Panel: THEOLOGICAL PERSPECTIVES IN AND FROM CONTEMPORARY ITALIAN LITERATURE



559.1 - NO SPIRIT IN THE WORLD: THE ANTI-THEOLOGICAL IMAGINARY OF ELSA MORANTE'S HISTORY (1974)

AUTHORS:
Walker R. (Trinity College Dublin ~ Dublin ~ Ireland)
Text:
Fifty years since the publication of Elsa Morante's controversial magnum opus History in 1974, it remains perhaps the most closely discussed of her texts. As a condemnation of the violence inherent in human existence and the institutionalised 'History' which encodes these events and their consequences, the novel centres the lives of downtrodden, abandoned individuals grappling with material and spiritual forces beyond their control.
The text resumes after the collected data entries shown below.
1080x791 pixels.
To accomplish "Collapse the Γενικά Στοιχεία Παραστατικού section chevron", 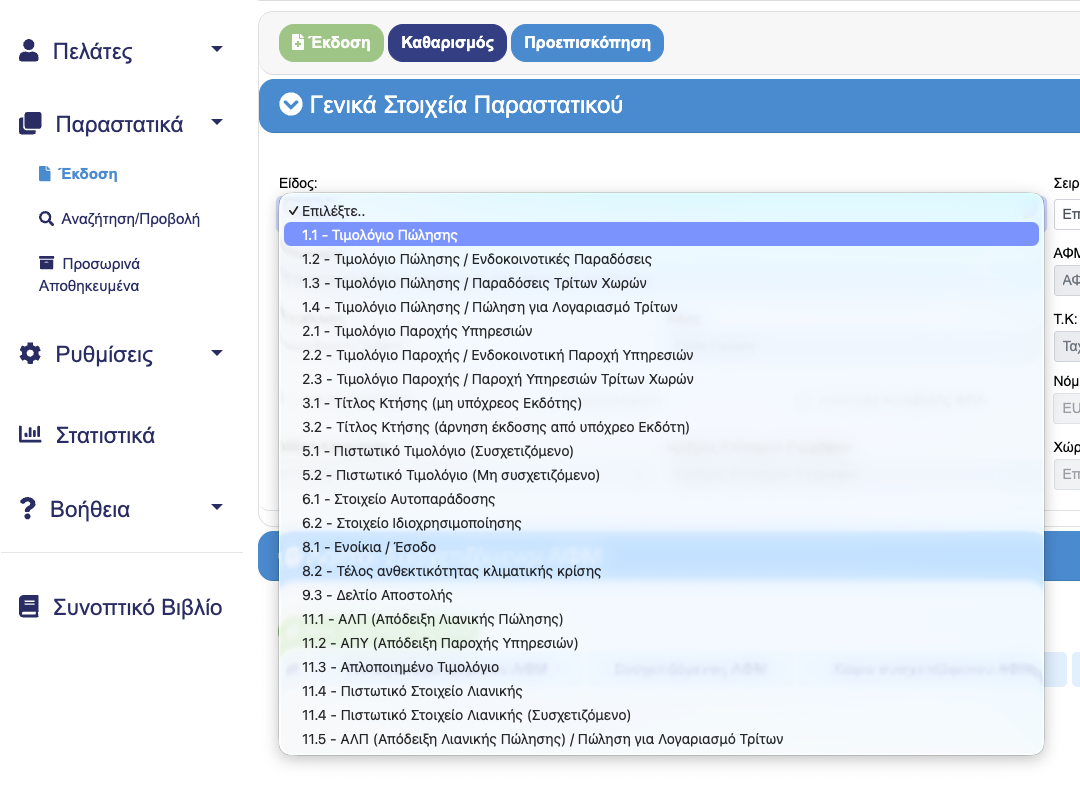I will point(290,105).
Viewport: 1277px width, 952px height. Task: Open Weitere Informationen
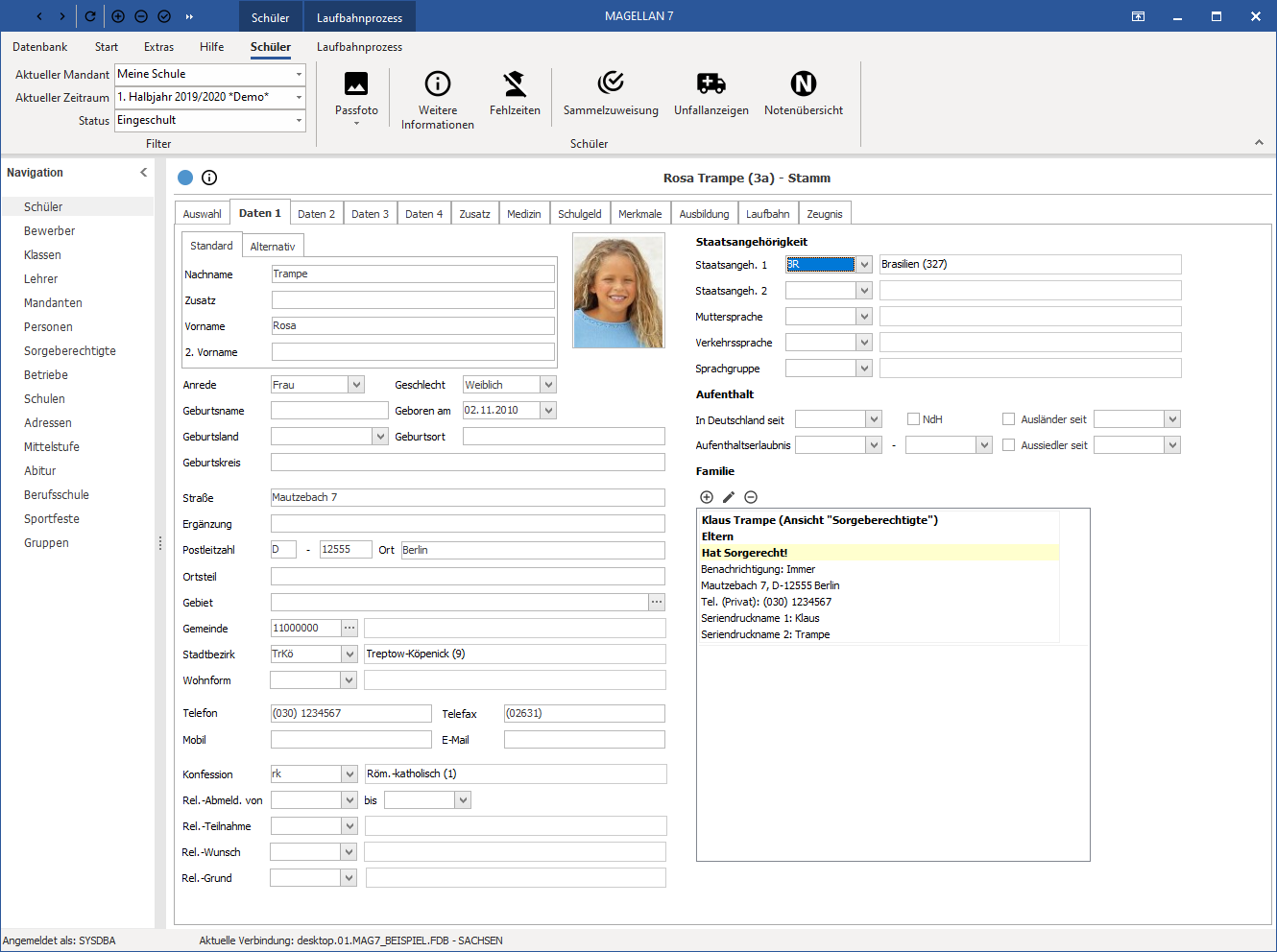click(438, 100)
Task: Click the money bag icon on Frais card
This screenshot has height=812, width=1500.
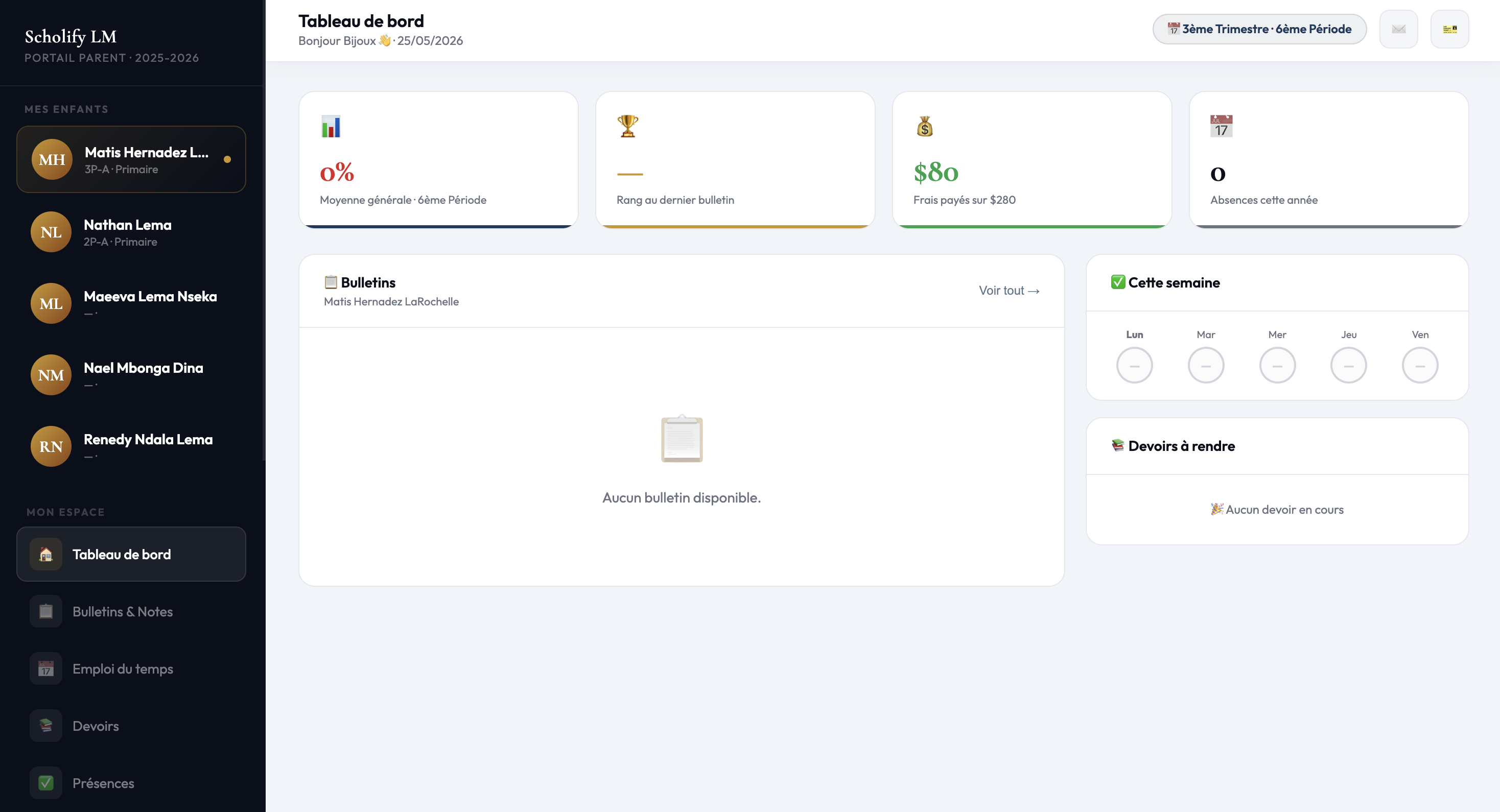Action: coord(925,126)
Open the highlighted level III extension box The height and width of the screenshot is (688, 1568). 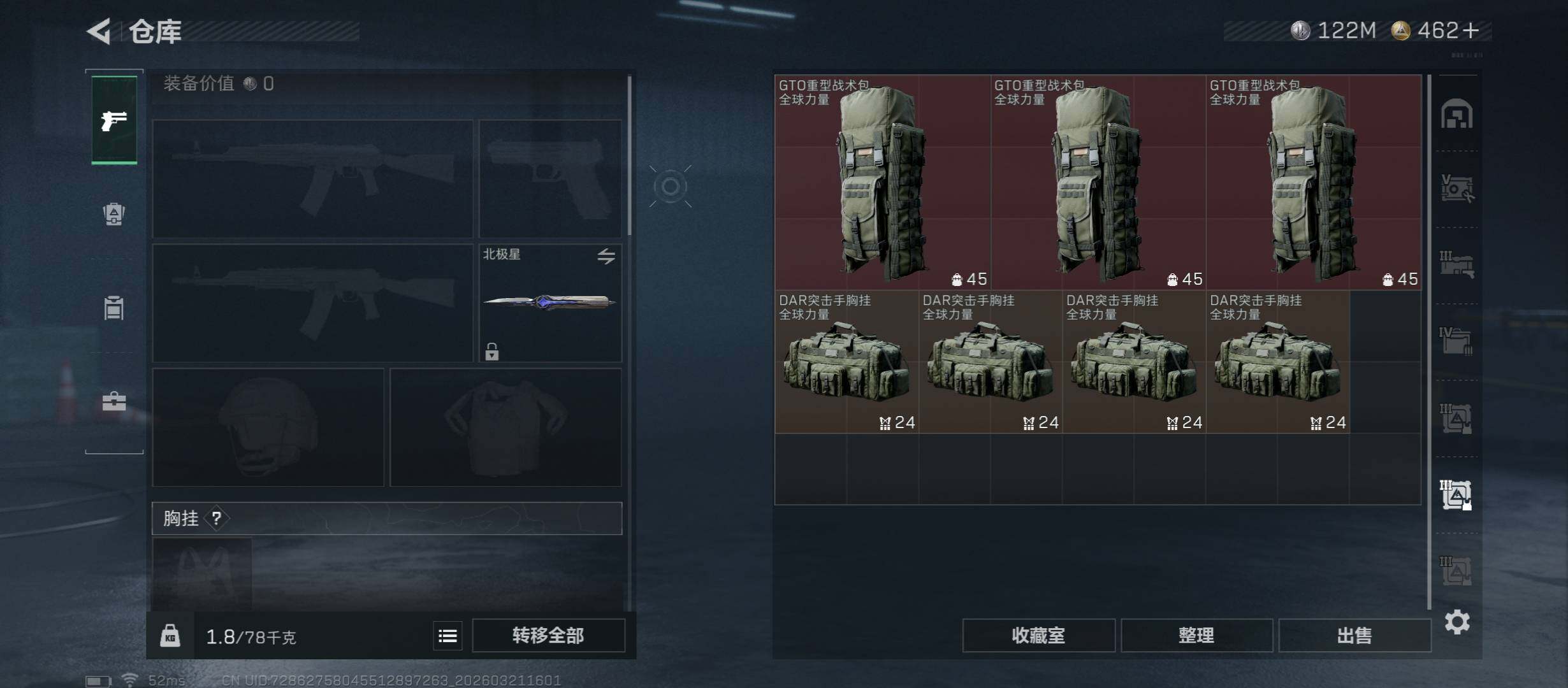(1456, 495)
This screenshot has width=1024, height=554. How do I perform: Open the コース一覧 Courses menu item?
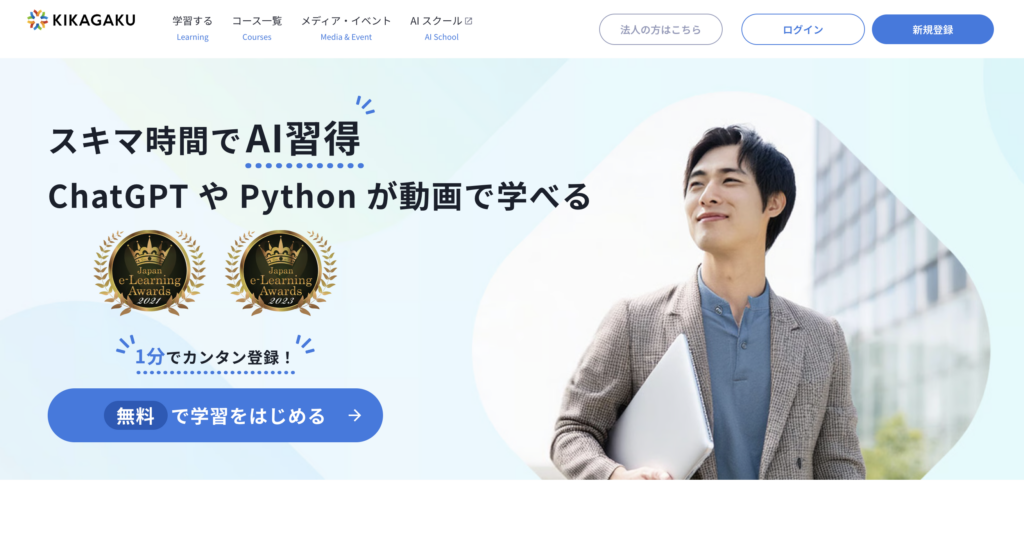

This paper aims to situate the text theologically, or rather anti-theologically, for the way in which it undermines all 'master narratives' (Lyotard 1984) including, perhaps most especially, the Christian message of salvation which presents human history as a unifying moral structure directed towards an ultimate good. I will argue that the novel refuses the Rahnerian conception of God's self-communication in Jesus Christ as the divinising 'Spirit' in the world. In their place, the Spirit which is in the Morantian world is rather the malign forces of History and Power, which communicate and uphold a totalising system of oppression, crushing the human spirit and refusing any theological possibility of deification. Supplementing existing readings which consider the religious themes in the text (e.g. Redaelli 2016; Murphy 2024), I will show how, for Morante, the events of the twentieth century reveal a dark truth that 'History continues', all Messiahs die, and none are raised to life.